So I think you want something like this?
My process for making this was making a cylinder for the tail, adding a loop cut for the start and end of where the intakes will be, selecting the faces of the cylinder within these loops, duplicating them, and moving them to the side until the offset looked about right and also so that the edges lined up where they intersect. You could scale it down too if you wanted, just make sure they still intersect on an edge because that’s the important part.
Next I selected the faces that were inside each other and deleted them, and then merged the vertices of the two cylinders together so it’s one piece.
Then I filled the holes in the side cylinder with an ngon to give myself a surface to work with. From there I selected the ngon, used inset face to give myself some edges, and deleted the ngon and kept the inset face procedure’s face loop on the edge, and repeated this on the other ngon cap, and then bridged them together straight.
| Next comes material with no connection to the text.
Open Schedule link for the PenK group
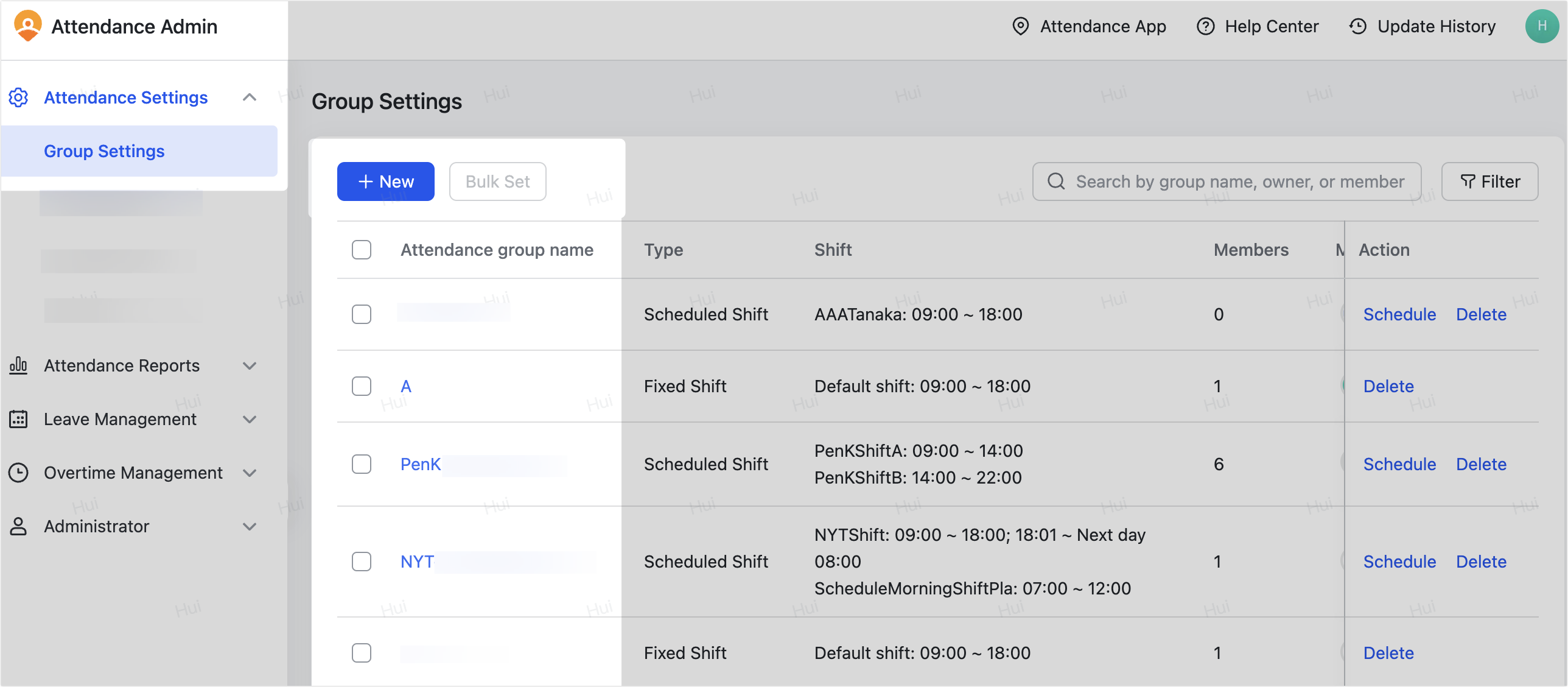Image resolution: width=1568 pixels, height=687 pixels. coord(1399,464)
I put some edge loops inside the cylinder formed from the bridge as well just so I could scale them down because I thought the shape was supposed to get tighter inside.
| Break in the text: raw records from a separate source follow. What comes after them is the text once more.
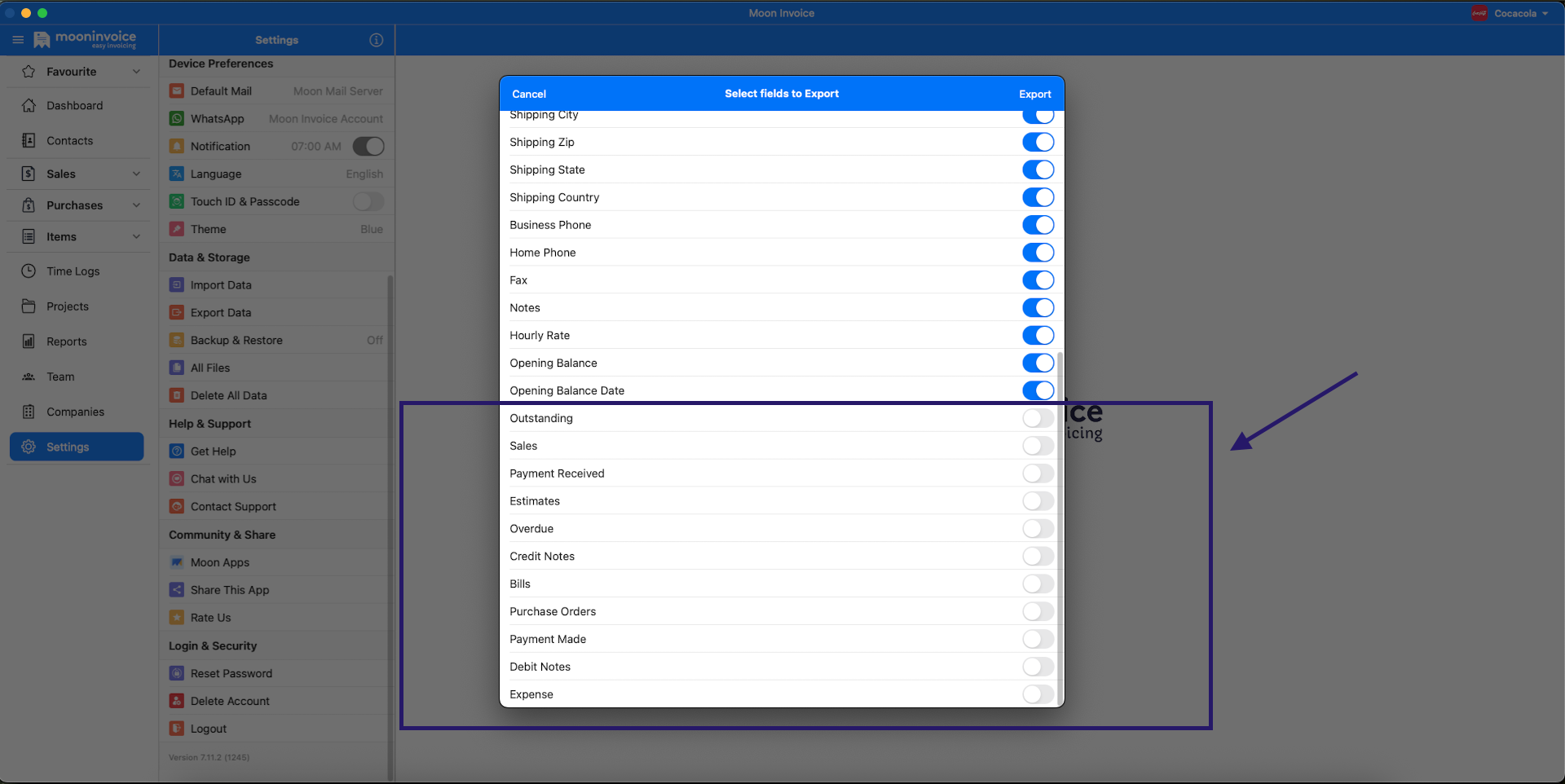
Task: Click the WhatsApp integration icon
Action: click(177, 118)
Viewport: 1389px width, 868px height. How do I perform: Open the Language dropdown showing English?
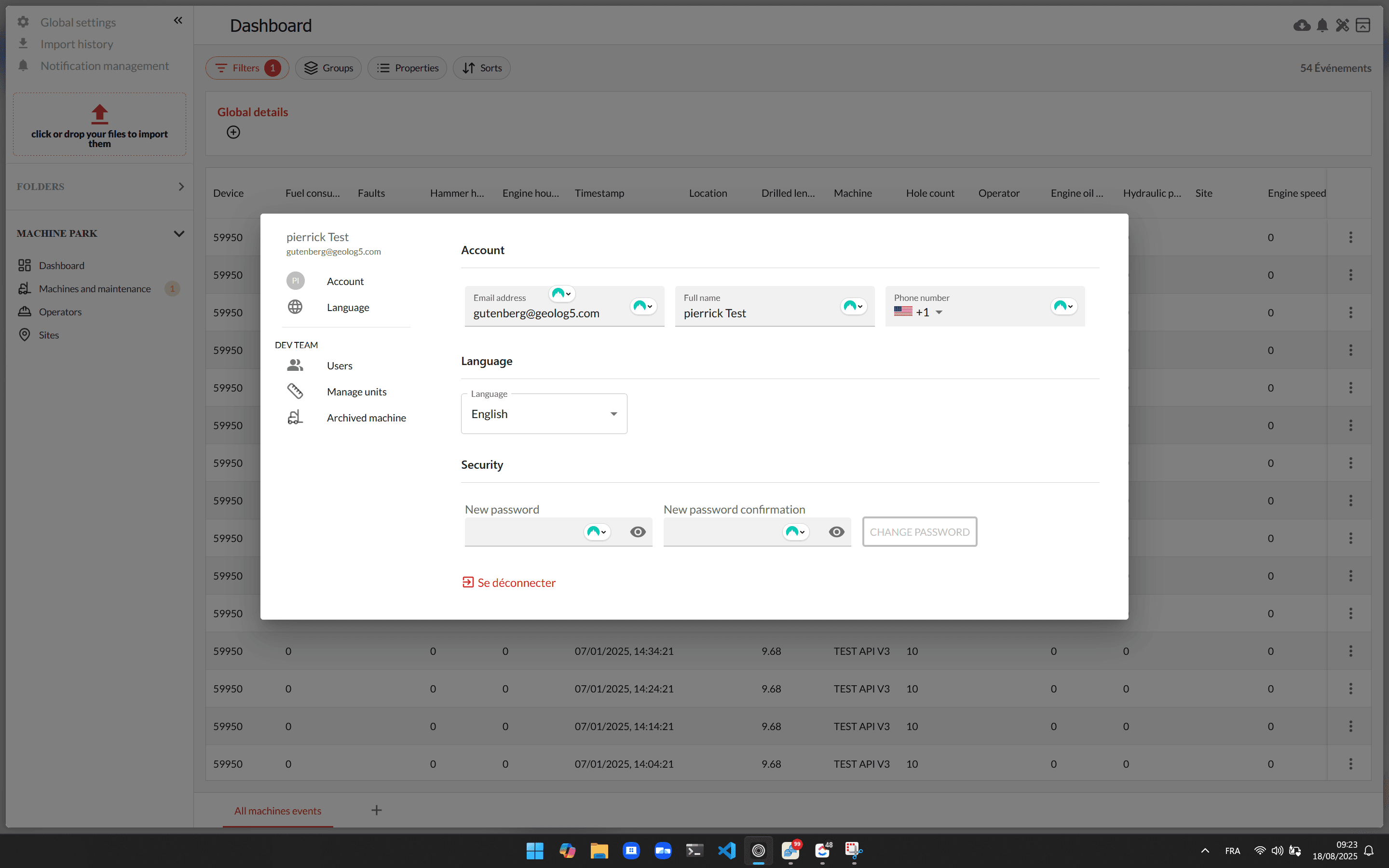click(x=544, y=414)
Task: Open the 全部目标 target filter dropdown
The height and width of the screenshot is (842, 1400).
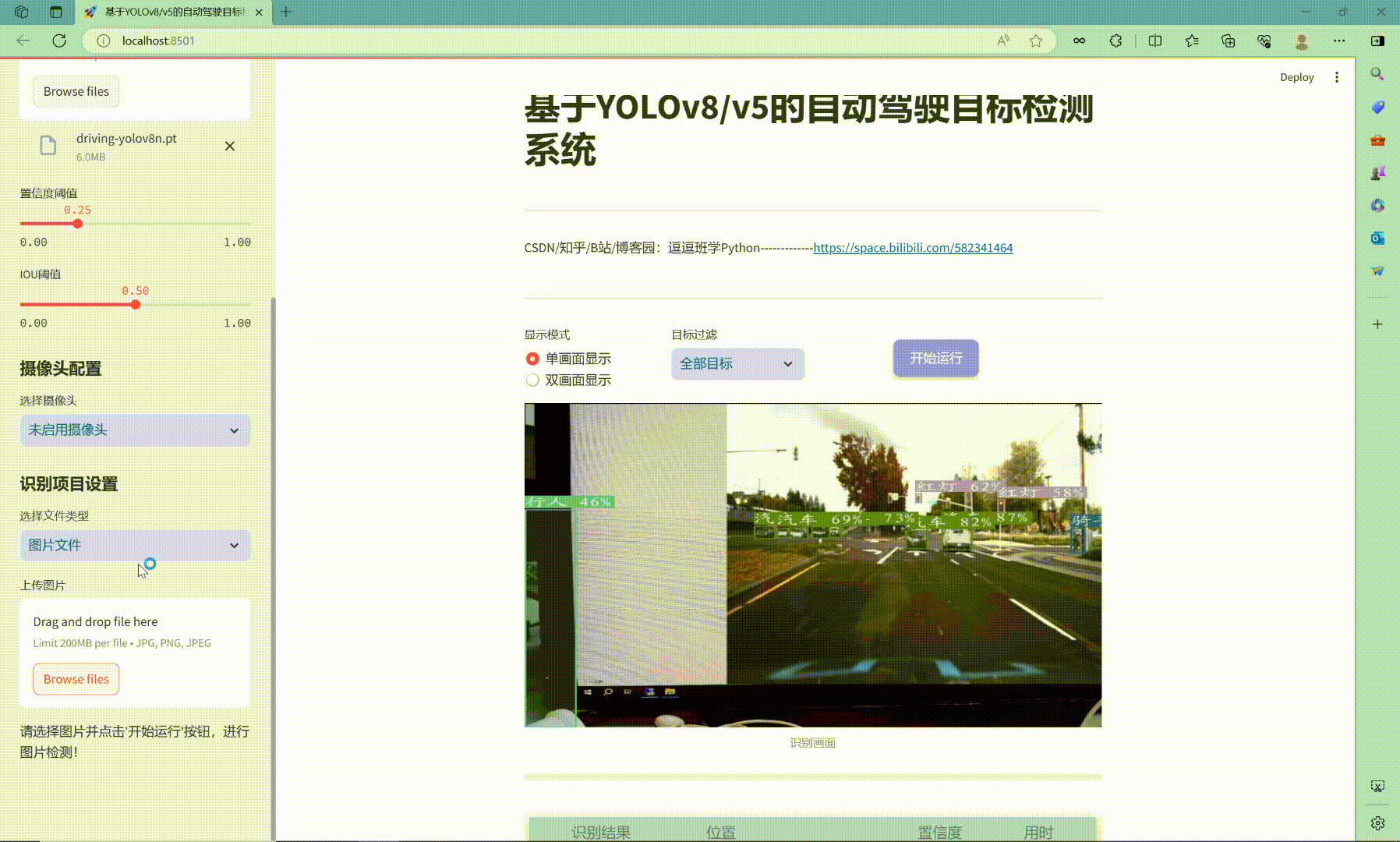Action: [736, 363]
Now to adjust the flow of the faces so that subdivision looks nice. At the moment you might be tempted to just put an edge loop before and after the cylinder, enable subdivision, and stop, but that’s not ideal. There’s a vertex with 6 edges connected and when subdivided this area looks a little messy, and it’s not too hard to clean up. I’m going to bring in some images because I’m not sure how to describe one part of it well.
So go ahead and add an edge loop before and after the start and end of the side cylinder like this:
Select these vertices in this order
And hit Alt+M to use the Merge command and choose At Last.
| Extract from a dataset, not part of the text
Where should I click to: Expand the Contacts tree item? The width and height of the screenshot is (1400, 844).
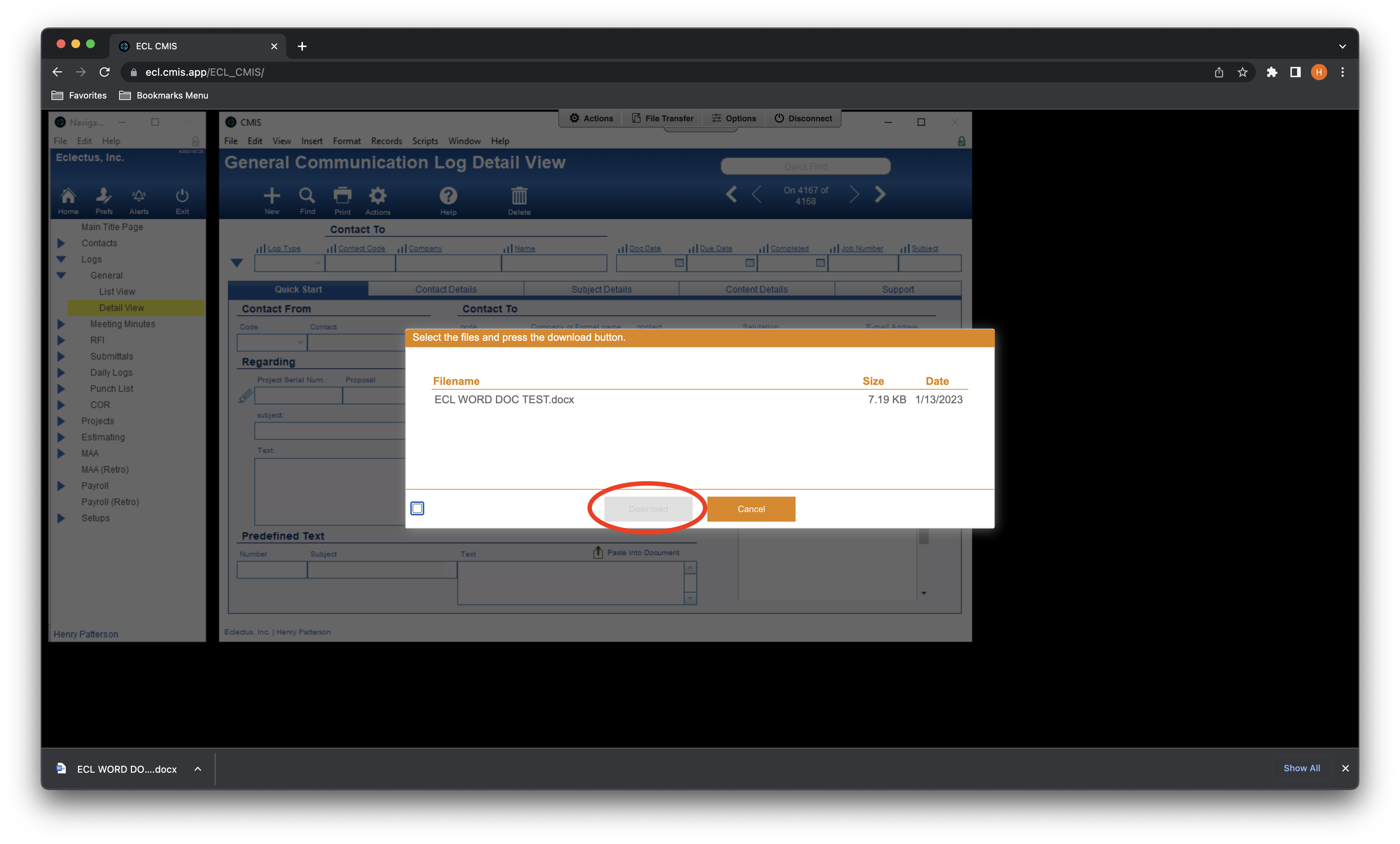61,243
Now select these edges, be sure to get the single edges on the top and bottom, and hit Ctrl+X to dissolve them.
And now your final subdivided shape should look like this.
From there you can scale or move parts of it, add edge loops to adjust the shape, whatever you want. In the screenshot above I used the knife tool set to cut through the mesh by pressing Z to cut the cylinder’s side to look more like tapered end of the intake in the drawing, and as long as your vertex count doesn’t change (just by not changing the cut direction on a face and only click to change direction when locked onto an edge) the process will be the same.